18. Question 2 seems to be causing a lot of hassle especially for the conclusion part.

I put:

H0: p=0.2
H1: p>0.2

and you reject H0 if P(X>(or equal to)4) <(or equal to) 0.05

which gives you 1 - P(X<(or equal to)3) <(or equal to) 0.05

end result was something like 0.12... <(or equal to) 0.05 which is not true, so there is insufficient evidence to reject H0, meaning we cannot conclude whether the teacher's claim was right or wrong.

Did anyone else put that?
19. (Original post by Ultimate1)
Oh well that just means one mark lost. But I still think the wording of that question was atrocious.
I know So was it just 1 mark u lost?

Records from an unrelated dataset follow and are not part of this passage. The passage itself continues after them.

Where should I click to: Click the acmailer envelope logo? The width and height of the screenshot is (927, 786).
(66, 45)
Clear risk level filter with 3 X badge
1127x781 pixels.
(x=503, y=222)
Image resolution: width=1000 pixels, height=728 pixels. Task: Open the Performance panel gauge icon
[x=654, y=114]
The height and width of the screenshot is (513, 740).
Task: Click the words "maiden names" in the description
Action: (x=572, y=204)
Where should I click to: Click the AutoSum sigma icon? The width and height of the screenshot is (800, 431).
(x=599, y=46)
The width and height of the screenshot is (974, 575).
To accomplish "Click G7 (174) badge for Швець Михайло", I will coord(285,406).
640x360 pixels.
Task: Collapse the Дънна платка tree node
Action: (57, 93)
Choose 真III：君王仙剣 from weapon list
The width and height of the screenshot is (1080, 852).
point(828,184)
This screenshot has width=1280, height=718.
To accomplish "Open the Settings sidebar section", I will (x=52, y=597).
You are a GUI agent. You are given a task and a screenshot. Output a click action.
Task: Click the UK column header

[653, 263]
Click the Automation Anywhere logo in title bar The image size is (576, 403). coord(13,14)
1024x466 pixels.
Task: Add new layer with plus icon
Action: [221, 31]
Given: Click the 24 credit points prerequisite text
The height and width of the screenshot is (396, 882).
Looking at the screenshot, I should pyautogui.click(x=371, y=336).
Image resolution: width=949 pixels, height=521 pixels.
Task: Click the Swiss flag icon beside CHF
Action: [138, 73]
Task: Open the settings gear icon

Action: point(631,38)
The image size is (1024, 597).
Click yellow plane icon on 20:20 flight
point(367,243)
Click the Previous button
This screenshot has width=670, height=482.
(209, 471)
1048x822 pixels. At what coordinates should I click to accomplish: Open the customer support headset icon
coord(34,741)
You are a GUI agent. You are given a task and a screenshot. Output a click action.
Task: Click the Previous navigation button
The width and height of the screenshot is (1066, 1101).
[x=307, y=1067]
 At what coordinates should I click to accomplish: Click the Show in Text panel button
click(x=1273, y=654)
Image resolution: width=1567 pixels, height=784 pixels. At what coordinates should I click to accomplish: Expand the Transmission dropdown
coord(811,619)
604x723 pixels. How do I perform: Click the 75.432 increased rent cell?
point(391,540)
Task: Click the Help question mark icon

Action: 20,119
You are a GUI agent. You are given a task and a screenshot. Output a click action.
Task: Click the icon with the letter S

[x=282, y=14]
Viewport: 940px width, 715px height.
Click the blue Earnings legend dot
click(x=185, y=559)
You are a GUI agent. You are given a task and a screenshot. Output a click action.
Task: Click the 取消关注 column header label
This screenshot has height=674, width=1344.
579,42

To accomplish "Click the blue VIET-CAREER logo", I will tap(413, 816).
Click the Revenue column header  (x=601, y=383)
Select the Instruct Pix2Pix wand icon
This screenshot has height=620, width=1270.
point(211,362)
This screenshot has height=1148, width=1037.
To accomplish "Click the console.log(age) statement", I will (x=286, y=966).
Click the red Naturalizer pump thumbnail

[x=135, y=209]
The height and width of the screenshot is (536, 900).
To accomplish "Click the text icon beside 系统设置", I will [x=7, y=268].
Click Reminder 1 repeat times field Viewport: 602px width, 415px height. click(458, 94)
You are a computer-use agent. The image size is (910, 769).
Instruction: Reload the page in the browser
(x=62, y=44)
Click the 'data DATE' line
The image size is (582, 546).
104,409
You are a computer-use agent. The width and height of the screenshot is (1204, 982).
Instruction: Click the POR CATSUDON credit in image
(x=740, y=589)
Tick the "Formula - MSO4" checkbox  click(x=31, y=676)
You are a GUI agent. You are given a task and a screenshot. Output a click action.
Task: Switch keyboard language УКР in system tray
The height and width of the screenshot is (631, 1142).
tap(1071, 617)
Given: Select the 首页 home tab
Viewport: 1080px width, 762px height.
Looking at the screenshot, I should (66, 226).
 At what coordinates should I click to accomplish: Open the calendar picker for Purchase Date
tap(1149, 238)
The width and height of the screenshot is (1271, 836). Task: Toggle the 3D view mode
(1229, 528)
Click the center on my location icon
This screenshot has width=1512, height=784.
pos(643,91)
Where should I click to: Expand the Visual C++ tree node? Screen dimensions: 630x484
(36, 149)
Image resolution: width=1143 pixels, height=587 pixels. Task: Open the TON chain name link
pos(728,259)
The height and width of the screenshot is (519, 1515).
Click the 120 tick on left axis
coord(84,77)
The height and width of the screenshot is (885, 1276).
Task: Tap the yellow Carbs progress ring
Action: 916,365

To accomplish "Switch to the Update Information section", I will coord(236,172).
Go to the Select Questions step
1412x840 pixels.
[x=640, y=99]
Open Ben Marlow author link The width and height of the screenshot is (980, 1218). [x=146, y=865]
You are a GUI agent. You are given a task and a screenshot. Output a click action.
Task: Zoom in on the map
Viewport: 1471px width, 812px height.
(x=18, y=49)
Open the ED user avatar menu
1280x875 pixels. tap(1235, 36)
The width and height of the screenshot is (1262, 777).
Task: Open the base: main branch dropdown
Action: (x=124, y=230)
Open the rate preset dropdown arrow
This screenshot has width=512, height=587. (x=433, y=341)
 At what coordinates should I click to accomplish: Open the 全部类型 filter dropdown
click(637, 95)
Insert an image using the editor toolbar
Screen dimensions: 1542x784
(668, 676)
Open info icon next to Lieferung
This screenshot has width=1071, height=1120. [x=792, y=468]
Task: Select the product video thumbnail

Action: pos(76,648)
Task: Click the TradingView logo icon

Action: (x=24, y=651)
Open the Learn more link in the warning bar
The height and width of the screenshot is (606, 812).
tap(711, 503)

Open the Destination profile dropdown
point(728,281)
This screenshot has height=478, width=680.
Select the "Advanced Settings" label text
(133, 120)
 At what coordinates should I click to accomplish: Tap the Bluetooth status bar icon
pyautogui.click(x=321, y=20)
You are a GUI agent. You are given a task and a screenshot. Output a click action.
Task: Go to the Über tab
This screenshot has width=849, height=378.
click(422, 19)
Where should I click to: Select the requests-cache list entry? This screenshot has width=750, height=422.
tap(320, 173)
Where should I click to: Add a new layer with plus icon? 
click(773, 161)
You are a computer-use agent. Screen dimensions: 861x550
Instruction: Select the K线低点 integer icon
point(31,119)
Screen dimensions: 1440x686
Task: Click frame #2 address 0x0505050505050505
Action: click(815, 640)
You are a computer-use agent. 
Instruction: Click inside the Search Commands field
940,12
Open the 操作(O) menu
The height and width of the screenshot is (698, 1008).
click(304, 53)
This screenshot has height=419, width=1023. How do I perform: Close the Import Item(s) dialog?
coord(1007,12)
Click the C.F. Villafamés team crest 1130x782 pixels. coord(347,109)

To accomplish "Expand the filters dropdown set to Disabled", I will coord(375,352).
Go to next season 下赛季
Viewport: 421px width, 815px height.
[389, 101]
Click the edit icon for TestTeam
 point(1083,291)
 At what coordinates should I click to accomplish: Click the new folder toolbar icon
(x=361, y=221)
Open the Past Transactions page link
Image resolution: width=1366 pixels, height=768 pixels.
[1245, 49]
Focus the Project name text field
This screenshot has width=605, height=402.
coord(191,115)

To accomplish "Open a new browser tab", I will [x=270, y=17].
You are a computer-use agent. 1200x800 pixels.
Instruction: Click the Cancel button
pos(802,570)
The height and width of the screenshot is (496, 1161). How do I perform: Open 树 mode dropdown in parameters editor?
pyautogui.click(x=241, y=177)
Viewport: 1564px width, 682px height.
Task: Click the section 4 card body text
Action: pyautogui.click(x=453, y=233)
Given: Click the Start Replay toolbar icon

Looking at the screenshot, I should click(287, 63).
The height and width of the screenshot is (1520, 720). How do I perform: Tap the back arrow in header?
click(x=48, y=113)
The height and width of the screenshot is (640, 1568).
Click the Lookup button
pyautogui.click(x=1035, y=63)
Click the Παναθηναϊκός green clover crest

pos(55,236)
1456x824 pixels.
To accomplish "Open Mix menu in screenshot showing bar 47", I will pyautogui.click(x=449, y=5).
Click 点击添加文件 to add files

Who knows it might still be 100UMS
20. (Original post by 20100)
Question 2 seems to be causing a lot of hassle especially for the conclusion part.

I put:

H0: p=0.2
H1: p>0.2

and you reject H0 if P(X>(or equal to)4) <(or equal to) 0.05

which gives you 1 - P(X<(or equal to)3) <(or equal to) 0.05

end result was something like 0.12... <(or equal to) 0.05 which is not true, so there is insufficient evidence to reject H0, meaning we cannot conclude whether the teacher's claim was right or wrong.

Did anyone else put that?
Your testing to see if the teachers claim is right or wrong, if you accept H0 then what he claims is right, if you reject H0 and accept H1 you are rejecting what he said.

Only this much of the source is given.